Business

Meet The Entrepreneur Determined To Create A Bra Built For Comfort

By Aimee Chiavaroli
The Standard-Times, New Bedford, Mass.

WWR Article Summary (tl;dr) According to its website, “Underbares” bras are designed with “soft, stretchy elastic — no uncomfortable wires, itchy hooks, or fussy adjustable straps.” Hallelujah!!!!

WASHINGTON, D.C.

Genevieve Gralton didn’t like wearing any of the bras she could find, so she set out to make her own.

When the 27-year-old got home from working at a banking company in New York City, her bra is the first thing she’d fling off. The color didn’t match her skin tone, it was uncomfortable, the wires would leave marks and the fit just wasn’t right.

“And so that’s where the idea for Underbares was born,” Gralton said of the Washington, D.C.-based company she launched on last year’s International Women’s Day (March 8).

Although the company is young and creates one bra style in seven shades and five sizes, it’s been featured in Vogue, Real Simple and Washingtonian. The bra has been shipped as far as Hawaii and Alaska, including to another woman named Genevieve.

Another issue for Gralton was the projection onto women of what beauty and sexuality should be, she said. She found it as either an overly sexualized woman posing most likely for the male gaze or a well-kept pretty woman, usually Caucasian, by a marble countertop.

“It just didn’t resonate,” the Fairhaven native said.

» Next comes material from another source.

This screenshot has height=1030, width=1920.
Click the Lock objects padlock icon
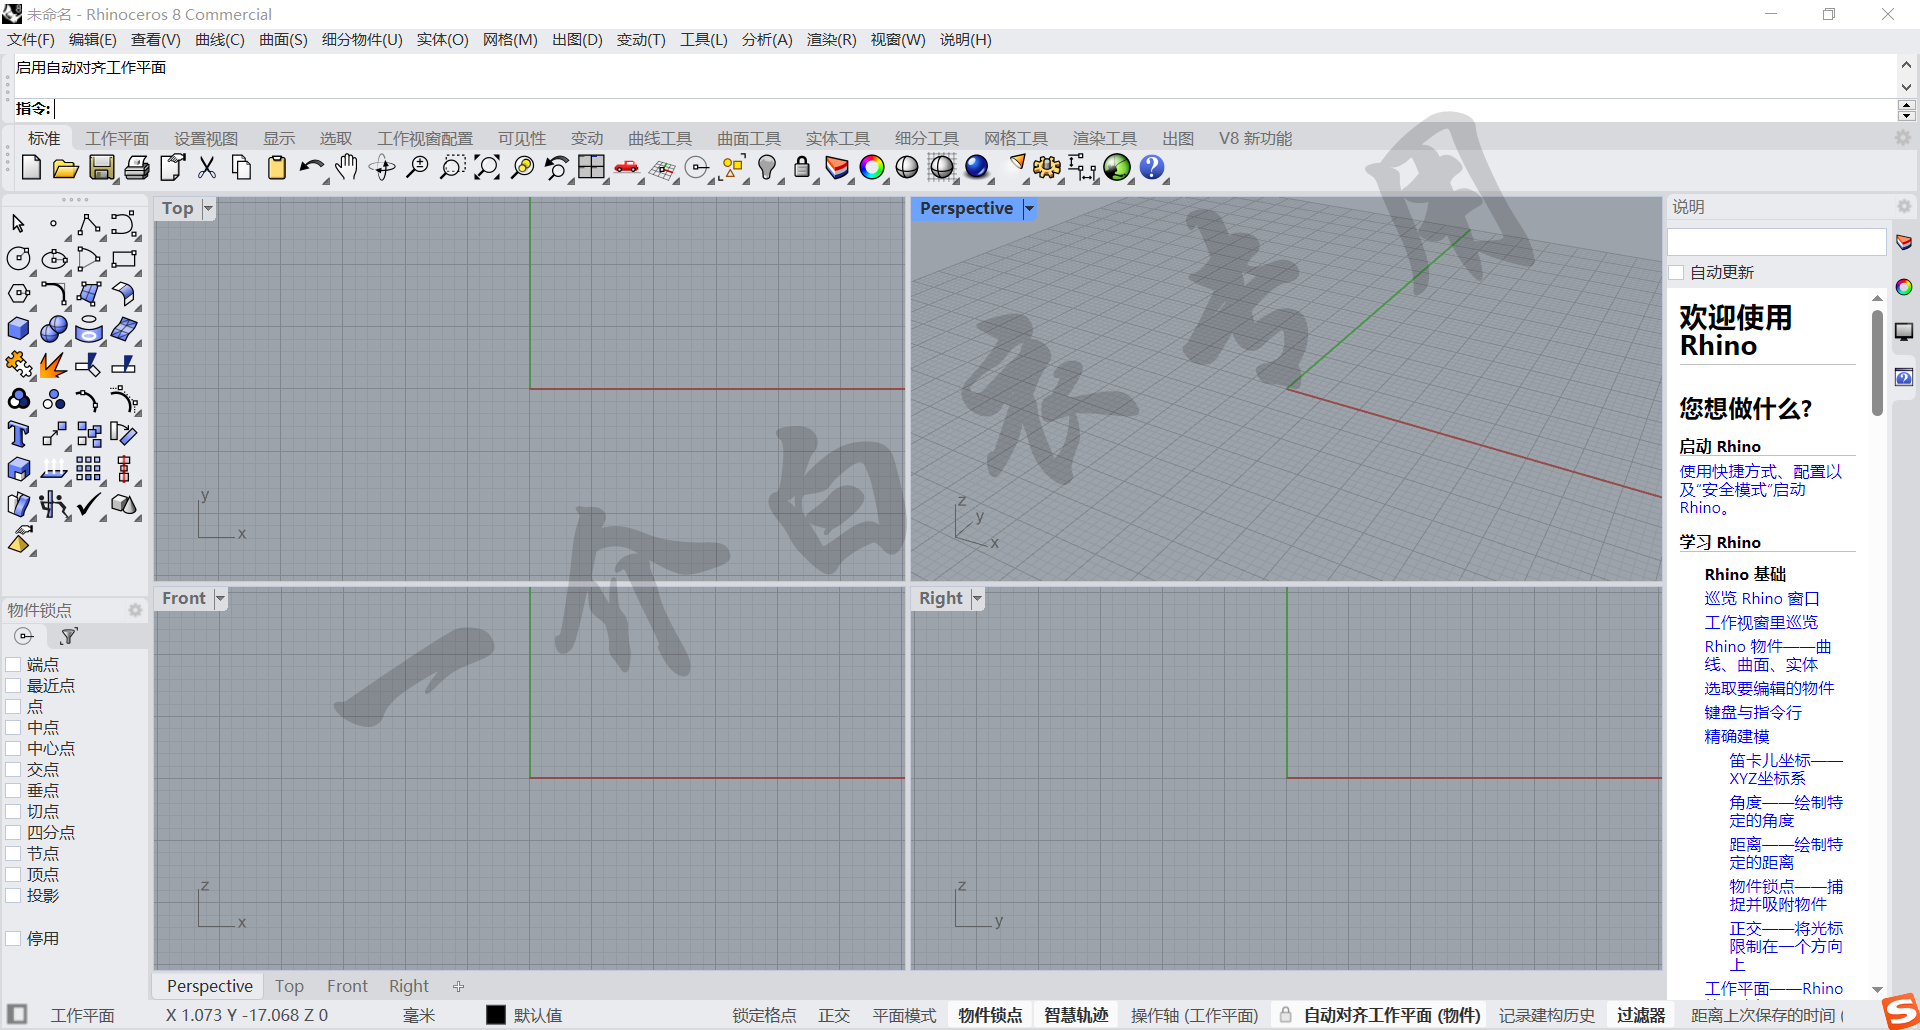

According to its website, Underbares bras are designed with “soft, stretchy elastic — no uncomfortable wires, itchy hooks, or fussy adjustable straps.” They’re 92 percent nylon and 8 percent spandex, and the design is similar to a sports bra.

While working in Washington, D.C., on the weekends she researched pattern makers and manufacturers to work with and cold called them, hoping they’d give her the time of day.

At one point, using a more geometric lace than what’s used now, Gralton said a larger brand came in and bought the rights to it. She went back to her lace supplier, a family-owned business operating in New York and Europe, who offered a lace that’s rarely bought that they were considering discontinuing at a mill in China. It’s the lace Underbares currently uses and owns the rights to.

Gralton sent her friends soft measuring tape to measure themselves and a Google form to figure out if it’s important to them that their garments are made in the U.S., that they know the footprint of the product or if they understand how to measure their band and cup size. Then it was a matter of getting them to try out the bra and give feedback.

She got some pushback from friends and family who tested the bras about it being sheer, but she wanted to go with it.

The company launched with a few hundred bras coming from the Garment District in New York City. About three weeks before the launch, Gralton left her full-time job in D.C.

She also worked with a family-run manufacturer in South Carolina with a lot of established brands. Then a hurricane hit and the facility was shut down, but the weekend before, Gralton managed to move the majority of her fabric out.

Now, Underbares works with Merrow Manufacturing in Fall River, also home to the Merrow Sewing Machine Co. headquarters, and another manufacturer in Lawrence.

The bras are made, then sent to Gralton’s apartment in D.C., otherwise known as Underbares HQ, so she can do a final inspection, package them and mail them to customers. The bras are available for purchase on the company’s website, underbares.com.

“Her growth is really awesome to watch,” said Marie Scibeck, product developer at Merrow who Gralton works closely with on her garments. Like Merrow, Scibeck said Gralton is “passionate about doing domestic manufacturing,” while most people don’t really think about where their clothes are made.

Gralton said she felt it was important to know those making her bras work in safe working conditions, are paid fair wages and have rights.

Scibeck said to make the bras, items are cut and brought to the production floor. Three to five people sew Gralton’s garments together. After workers sew them by machines, they go to the trimming and packaging department for quality control. Then they’re packaged and sent out.

Merrow offers packaging and shipping services, so when Underbares grows, the manufacturer can accommodate that.
This year, Gralton hopes to have underwear to match the bra. She said she’d love to develop a mesh and organic cotton collection. The most popular size is large, she said, with a lot of demand for larger sizes, so the goal is also to expand sizes.

“Women should be able to feel good and have better options on the table,” Gralton said.